To do — Your task is to transcribe the data in full.

___ Stored data

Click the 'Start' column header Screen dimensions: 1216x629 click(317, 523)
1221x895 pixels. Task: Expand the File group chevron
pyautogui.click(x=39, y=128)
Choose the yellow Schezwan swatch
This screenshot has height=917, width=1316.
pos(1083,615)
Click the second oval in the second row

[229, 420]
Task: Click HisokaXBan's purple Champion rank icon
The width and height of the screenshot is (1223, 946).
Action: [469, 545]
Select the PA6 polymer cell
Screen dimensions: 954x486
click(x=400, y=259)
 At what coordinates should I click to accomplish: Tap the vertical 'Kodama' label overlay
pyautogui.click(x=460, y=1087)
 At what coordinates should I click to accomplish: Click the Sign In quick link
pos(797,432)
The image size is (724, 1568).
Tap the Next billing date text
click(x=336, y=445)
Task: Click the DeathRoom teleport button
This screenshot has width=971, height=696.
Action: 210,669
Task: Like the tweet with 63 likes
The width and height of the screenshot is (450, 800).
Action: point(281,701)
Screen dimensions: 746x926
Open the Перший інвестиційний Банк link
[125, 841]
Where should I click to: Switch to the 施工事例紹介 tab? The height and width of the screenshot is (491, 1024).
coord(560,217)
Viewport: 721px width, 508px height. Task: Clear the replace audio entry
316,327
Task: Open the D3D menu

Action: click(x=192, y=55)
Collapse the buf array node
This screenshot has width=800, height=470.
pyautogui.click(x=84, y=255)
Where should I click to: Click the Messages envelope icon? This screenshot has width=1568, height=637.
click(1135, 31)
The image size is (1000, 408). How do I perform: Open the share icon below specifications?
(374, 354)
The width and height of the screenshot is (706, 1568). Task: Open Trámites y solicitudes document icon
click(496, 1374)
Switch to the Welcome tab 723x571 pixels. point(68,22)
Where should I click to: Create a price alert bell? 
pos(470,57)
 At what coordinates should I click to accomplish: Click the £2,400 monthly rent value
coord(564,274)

______

Answer box —
Click the 'Start' column header Screen dimensions: 1216x629 click(317, 523)
1221x895 pixels. Task: Expand the File group chevron
pyautogui.click(x=39, y=128)
Choose the yellow Schezwan swatch
This screenshot has height=917, width=1316.
pos(1083,615)
Click the second oval in the second row

[229, 420]
Task: Click HisokaXBan's purple Champion rank icon
The width and height of the screenshot is (1223, 946).
Action: [469, 545]
Select the PA6 polymer cell
Screen dimensions: 954x486
click(x=400, y=259)
 At what coordinates should I click to accomplish: Tap the vertical 'Kodama' label overlay
pyautogui.click(x=460, y=1087)
 At what coordinates should I click to accomplish: Click the Sign In quick link
pos(797,432)
The image size is (724, 1568).
Tap the Next billing date text
click(x=336, y=445)
Task: Click the DeathRoom teleport button
This screenshot has width=971, height=696.
Action: 210,669
Task: Like the tweet with 63 likes
The width and height of the screenshot is (450, 800).
Action: point(281,701)
Screen dimensions: 746x926
Open the Перший інвестиційний Банк link
[125, 841]
Where should I click to: Switch to the 施工事例紹介 tab? The height and width of the screenshot is (491, 1024).
coord(560,217)
Viewport: 721px width, 508px height. Task: Clear the replace audio entry
316,327
Task: Open the D3D menu

Action: click(x=192, y=55)
Collapse the buf array node
This screenshot has width=800, height=470.
pyautogui.click(x=84, y=255)
Where should I click to: Click the Messages envelope icon? This screenshot has width=1568, height=637.
click(1135, 31)
The image size is (1000, 408). How do I perform: Open the share icon below specifications?
(374, 354)
The width and height of the screenshot is (706, 1568). Task: Open Trámites y solicitudes document icon
click(496, 1374)
Switch to the Welcome tab 723x571 pixels. point(68,22)
Where should I click to: Create a price alert bell? 
pos(470,57)
 At what coordinates should I click to accomplish: Click the £2,400 monthly rent value
coord(564,274)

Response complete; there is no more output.